**THE REQUEST**
Please check whether each statement below agrees with the knitting pattern. Answer yes or no for each, quoting the words from the pattern that decide it.
(a) The knitting gauge is measured in garter stitch.
(b) A buttonhole is made by casting off the 3rd stitch from the center front.
(c) The back piece is cast on in Snow.

The yarn cost is calculated from the pattern’s smallest size and the yarn’s cheapest product type. Looking for an even better price? You might find it on the DROPS Deals!

Pattern instructions

NOTE: This pattern is written in British English. All measurements in charts are in cm. For conversion from cm to inches - click here. There are different terms for crocheting in British and American English. If this pattern includes crochet, click for "crochet terms" here. For this pattern in American English, please click here.
Knitting Gauge: 11 sts x 15 rows on needles size 8 mm in moss sts = 10 x 10 cm.

Moss sts: 1st row: *K1, P1*, repeat from *-*. 2nd row: K over P and P over K. Repeat the 2nd row.

Garter sts (back and forth on needle): Knit all rows.

Buttonhole: Cast off for button hole on the right front edge as follows: Cast off the 3rd st from the centre front. On the next row cast on a new st over the cast off st.

Cast off for button holes as follows:
Size S: 4, 13, 22, 31, 40 and 48 cm
Size M: 4, 13, 22, 31, 40 and 50 cm
Size L: 4, 14, 23, 33, 42 and 52 cm
Size XL: 4, 14, 24, 34, 44 and 54 cm
Size XXL: 4, 15, 25, 36, 46 and 56 cm



Back piece: Cast on 51-57-60-66-72 sts (incl. of 1 edge st each side) on needles size 8 mm in Snow. P the 1st row from the WS.
Continue the next row as follows from the RS: 1 edge st, *K1, P2*, repeat from *-* and finish with K1 and 1 edge st. Continue the Rib until the piece measures 24-24-24-25-26 cm. Then continue in moss sts. When the piece measures 36-37-38-39-40 cm cast off for armholes on every other row as follows: 3 sts 1 time, 2 sts 0-1-1-2-3 times and 1 st 2-2-3-3-4 times = 41-43-44-46-46 sts. When the piece measures 54-56-58-60-62 cm cast off the centre 17-17-18-20-20 sts for the neck. Cast off 1 more st each neck side = 11-12-12-12-12 sts left for each shoulder. Cast off remaining sts when the piece measures 56-58-60-62-64 cm.

**RAW RECORDS**

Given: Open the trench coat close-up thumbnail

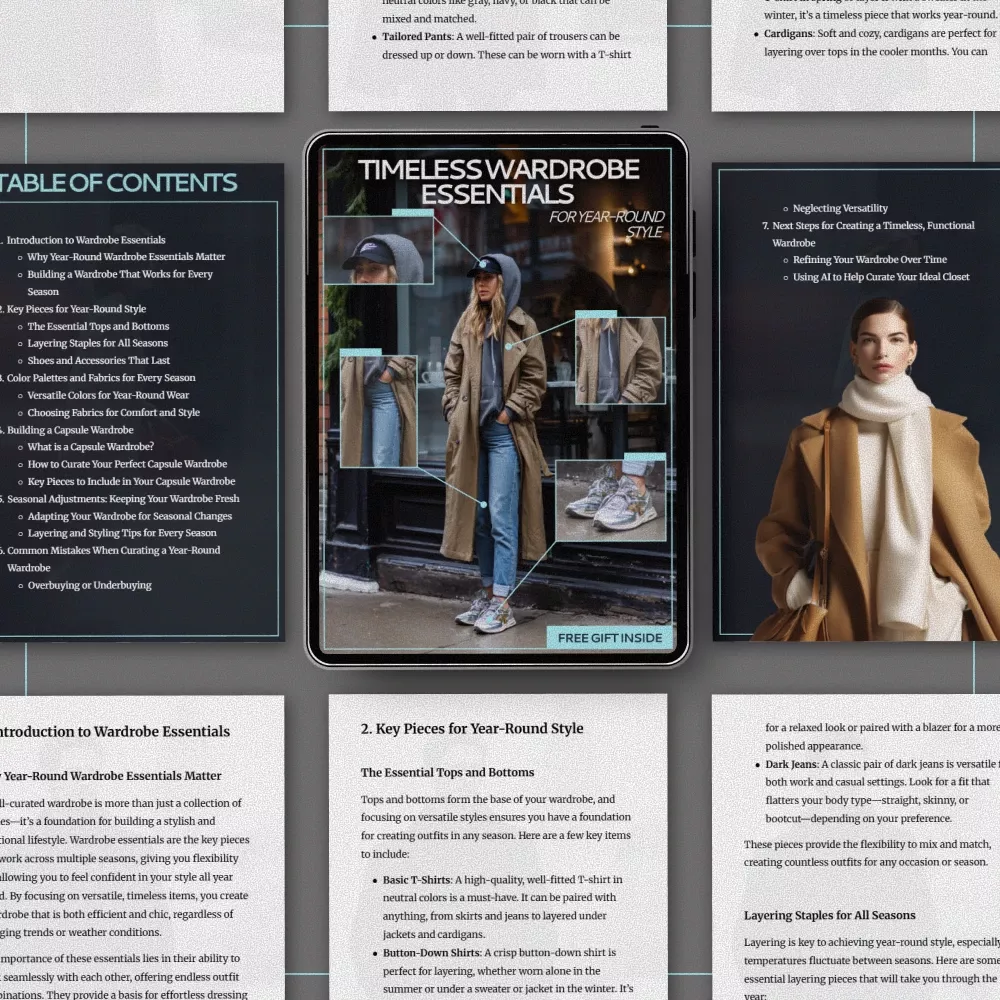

==

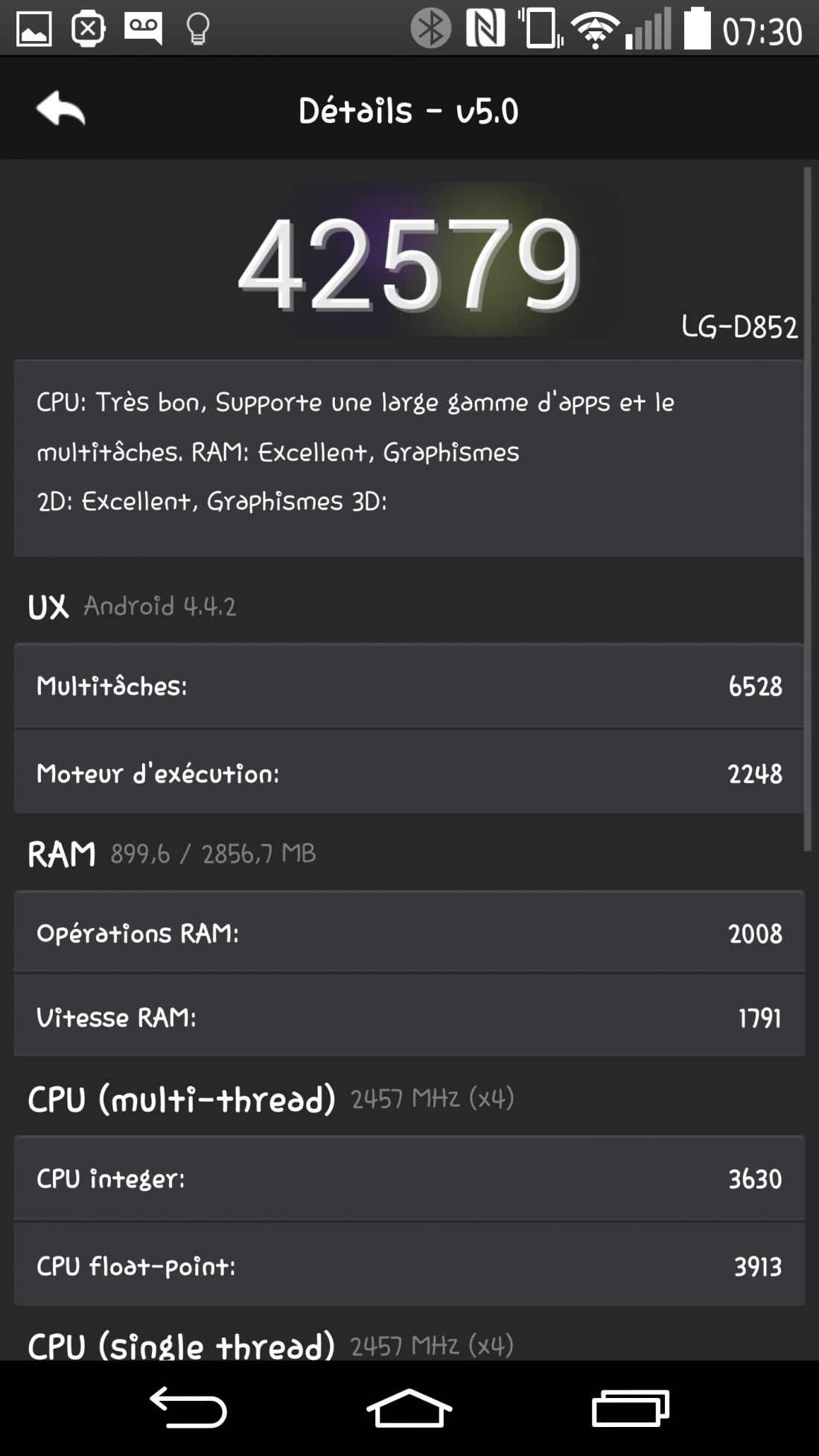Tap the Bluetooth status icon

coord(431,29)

**FINAL RESULT**
(a) No: "11 sts x 15 rows on needles size 8 mm in moss sts = 10 x 10 cm."
(b) Yes: "Cast off the 3rd st from the centre front."
(c) Yes: "Cast on 51-57-60-66-72 sts (incl. of 1 edge st each side) on needles size 8 mm in Snow."